Going further, the proliferation of video streams is becoming more common place every day. Not only are collaboration systems becoming more popular, many Service Providers are offering video based services to both corporate and consumer markets.
Video conferencing technology has been around for several years. It has evolved significantly as the Codecs and MCUs have evolved significantly along with several standards. Additionally, the transport of these streams is becoming common on internet and private TCP/IP networks where in the past, dedicated DSx or ISDN circuits were used..
Video traffic, by its very nature, places a series of constraints on the network due to the nature and behavior of the traffic.
First there are bandwidth requirements. High motion digital MPEG video can present a significant amount of traffic to the network.
Additionally, video traffic is very jitter sensitive and dynamics like packet reordering can wreak havoc in the stream of what you see on screen. In some cases, you may not even own portions of the network you traverse and the symptoms may only be present for a very short period of time.
Alot of multimedia and streaming type traffic is facilitated by the pairing of RTP and RTCP channels. RTP usually runs on an even numbered port between 1024 and 65535 with the RTCP channel running on the next higherport number. This pairing is called a tuple. Additionally, while RTP and RTCP are protocol independent, they typically run on a UDP transport as TCP tends to sacrifice timeliness in favor of reliability.
Multipoint communications is facilitated by IP multicast.
In digitized speech passing across the network, with G.711 and G.729, the two most common VoIP encoding methods, you get two samples of voice per packet. The size of voice packets tends to be slightly larger than 220 bytes per packet and therefore the overall behavior is the Voice is a constant bit stream constrained by the sample rates needed per interval. Because of sampling, the packets occur on a 20 msec interval.

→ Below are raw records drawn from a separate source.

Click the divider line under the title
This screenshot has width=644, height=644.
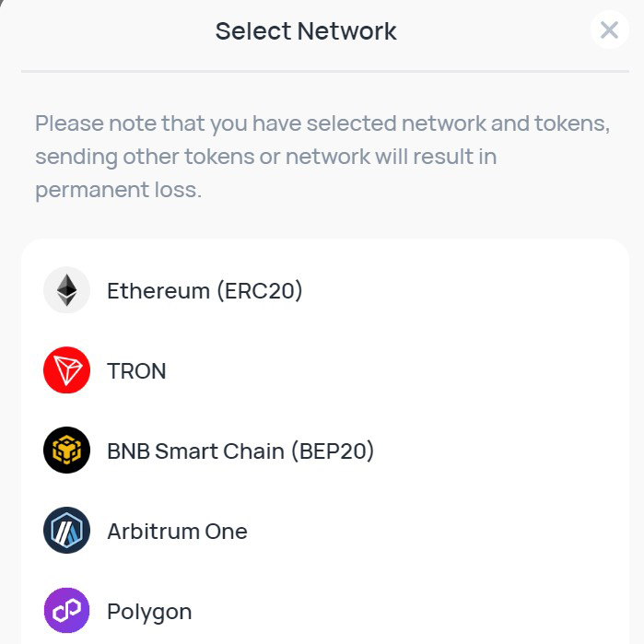325,72
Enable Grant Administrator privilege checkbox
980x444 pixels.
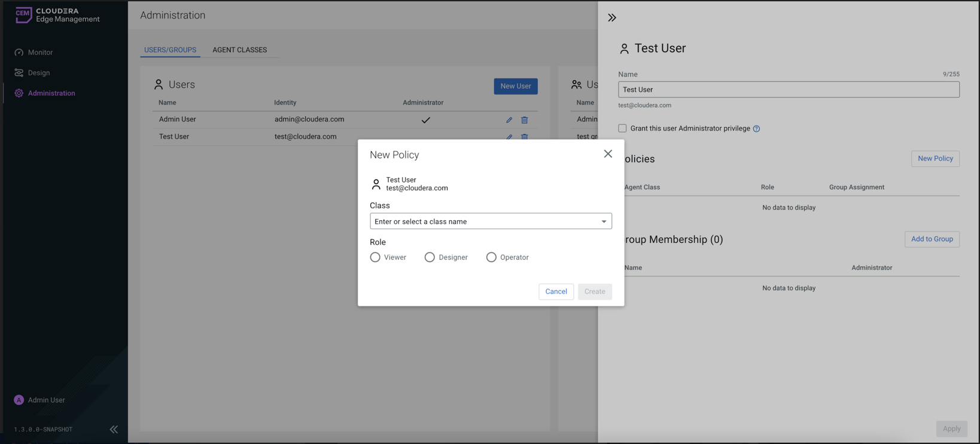coord(622,128)
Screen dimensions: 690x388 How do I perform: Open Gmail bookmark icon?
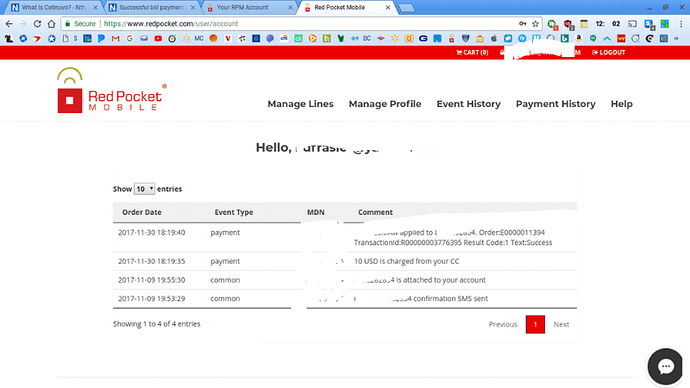pyautogui.click(x=115, y=39)
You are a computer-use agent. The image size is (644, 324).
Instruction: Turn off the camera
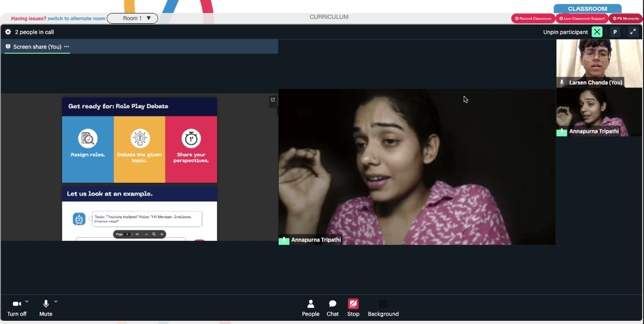(17, 308)
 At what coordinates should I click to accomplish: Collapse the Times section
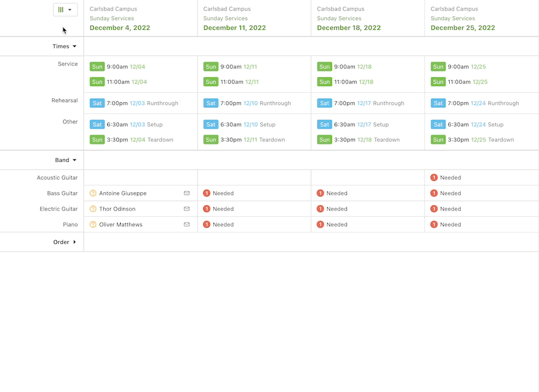point(64,47)
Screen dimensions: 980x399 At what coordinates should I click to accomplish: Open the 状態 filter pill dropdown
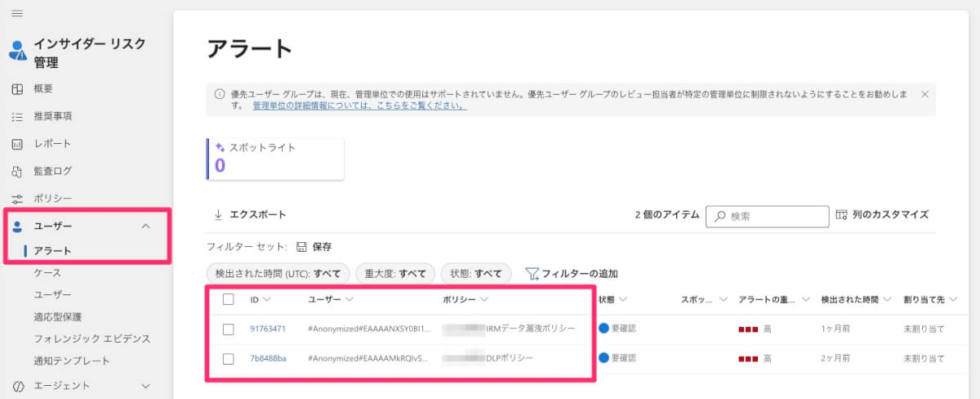(476, 273)
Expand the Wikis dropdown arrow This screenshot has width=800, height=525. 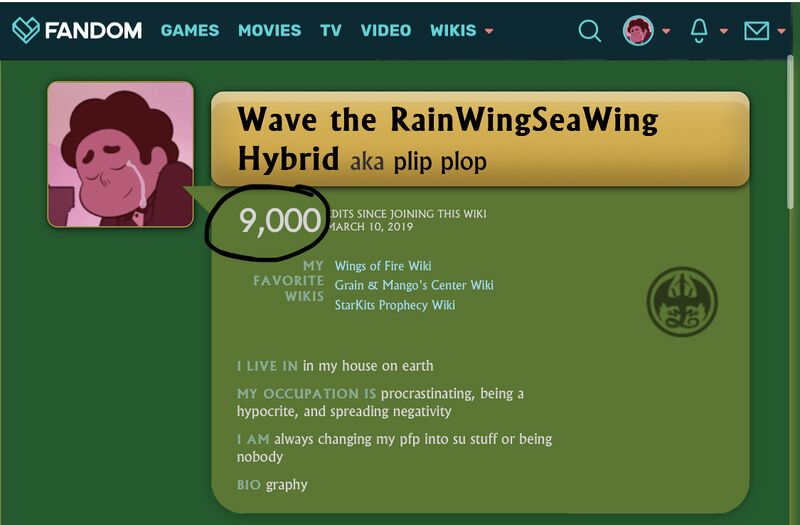point(489,31)
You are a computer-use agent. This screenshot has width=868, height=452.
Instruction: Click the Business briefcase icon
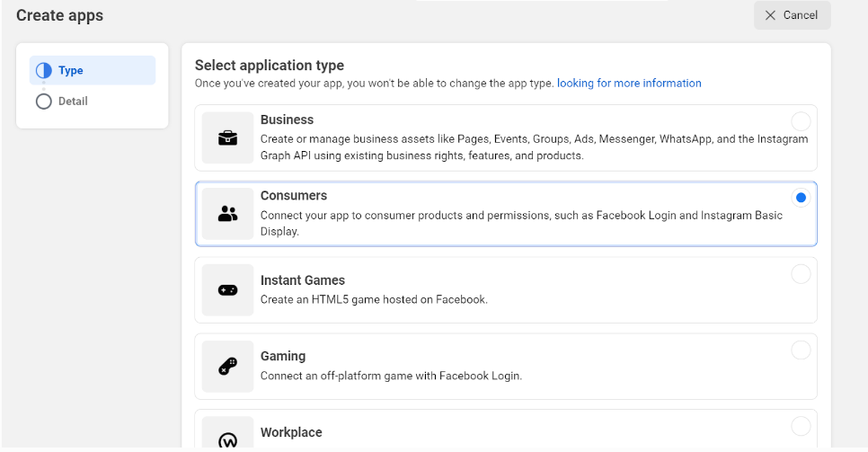click(227, 137)
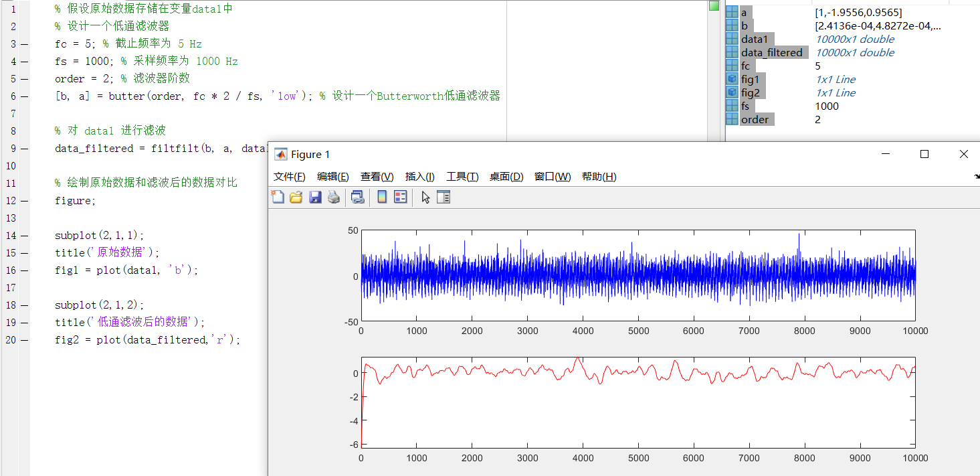Insert a colorbar using the toolbar icon

click(382, 197)
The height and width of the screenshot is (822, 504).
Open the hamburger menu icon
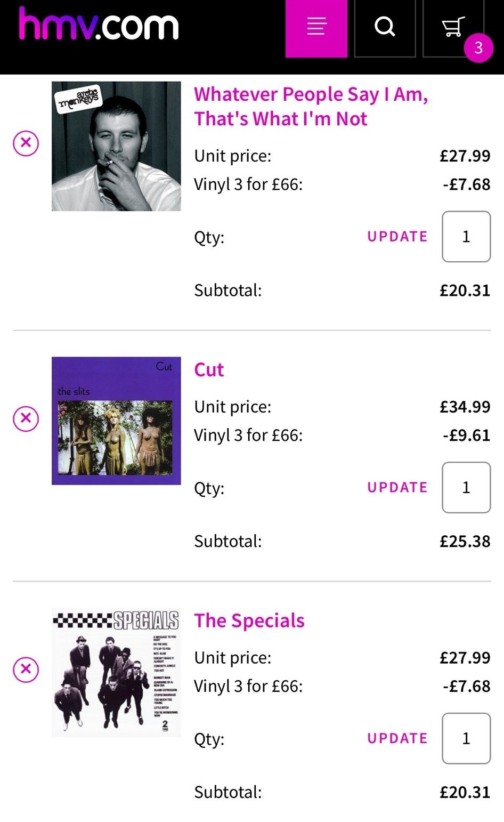(x=316, y=27)
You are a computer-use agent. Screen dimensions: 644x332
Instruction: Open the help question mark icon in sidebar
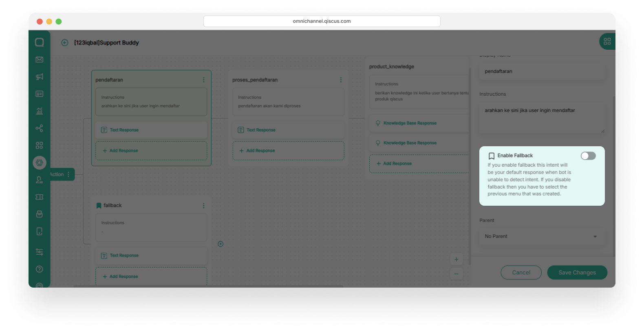(40, 269)
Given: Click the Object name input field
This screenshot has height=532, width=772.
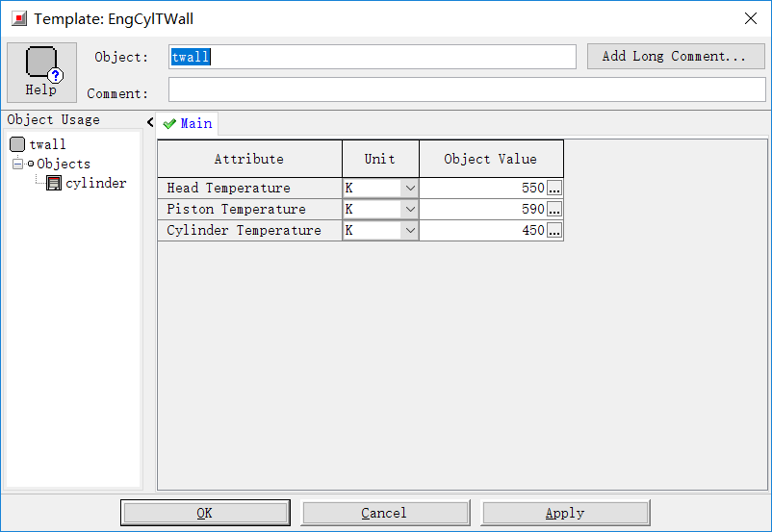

Some video systems use ITU H.264 encoding which is equivalent to MPEG-4 Part 10, and uses 30 Frames per second. Each frame must be setup every 33 msec. But MPEG encoding per frame can have a variable number of bytes and packets depending upon the video content. MPEG video is accomplished using a reference frame and subsequent data sections provide updates to the original frame in what is called a GOP or Group of Pictures.
A GOP starts off with an I frame which is the reference frame. A P frame represents a significant change in the initial I frame but continues to reference the I frame. B Frames update both I frames and P frames.
The types of frames and their location within a GOP can be defined in a temporal sequence. This temporal distance is the time or number of images between specific types of images in a digital video. “m” is the distance between successive P frames and “n” is the distance between I frames.
In contrast to serial digital television, 30 frames per second is digitized where the entire screen is digitized and sent every frame. As compared to MPEG,the transmission requirements are significantly less than serial digital because only the changes to the I frame are updated using the P and B frames.
Following is a diagram of a typical Group of Pictures and how the frames are sequenced.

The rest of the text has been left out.